Christopher S. Aker wrote:
> Sorry for the noise if this isn't the appropriate venue for this.  I 
> posted this last month to xen-devel:
>
> http://lists.xensource.com/archives/html/xen-devel/2007-11/msg00777.html
>
> I can reliably cause a paravirt_ops Xen guest to hang during intensive 
> IO.  My current recipe is an untar/tar loop, without compression, of a 
> kernel tree.  For example:
>
> wget http://kernel.org/pub/linux/kernel/v2.6/linux-2.6.23.tar.bz2
> bzip2 -d linux-2.6.23.tar.bz2
>
> while true;
>   echo `date`
>   tar xf linux-2.6.23.tar
>   tar cf linux-2.6.23.tar linux-2.6.23
> done
>
> After a few loops, anything that touches the xvd device that hung will 
> get stuck in D state.

I've been running this all night without seeing any problem.  I'm using 
current x86.git#testing with a few local patches, but nothing especially 
relevent-looking.

Could you try the attached patch to see if it makes any difference?

    J

>
> This happens on both a 2.6.16 and 2.6.18 dom0 (3.1.2 tools).  Paravirt 
> guests I've tried that exhibit the problem: 2.6.23.8, 2.6.23.12, and 
> 2.6.24-rc6.  It does *not* occur using the Xensource 2.6.18 domU tree 
> from 3.1.2.  In all cases, the host continues to run fine, nothing out 
> of the ordinary is logged on the dom0 side, xenstore reports the 
> status of the devices is fine.
>
> Can anyone reproduce this problem, or let me know what else I can 
> provide to help track this down?
>
> Thanks,
> -Chris
> _______________________________________________
> Virtualization mailing list
> Virtualization@lists.linux-foundation.org
> https://lists.linux-foundation.org/mailman/listinfo/virtualization


[-- Attachment #2: xen-indirect-iret.patch --]
[-- Type: text/x-patch, Size: 2429 bytes --]

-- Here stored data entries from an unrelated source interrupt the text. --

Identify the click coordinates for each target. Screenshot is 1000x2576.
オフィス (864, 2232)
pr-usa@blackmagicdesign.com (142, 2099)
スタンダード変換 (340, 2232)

Subject: xen: use iret instruction all the time

Change iret implementation to not be dependent on direct-access vcpu
structure.

Signed-off-by: Jeremy Fitzhardinge <jeremy@xensource.com>

---
 arch/x86/xen/enlighten.c |    3 +--
 arch/x86/xen/xen-asm.S   |   11 +++--------
 arch/x86/xen/xen-ops.h   |    2 +-
 3 files changed, 5 insertions(+), 11 deletions(-)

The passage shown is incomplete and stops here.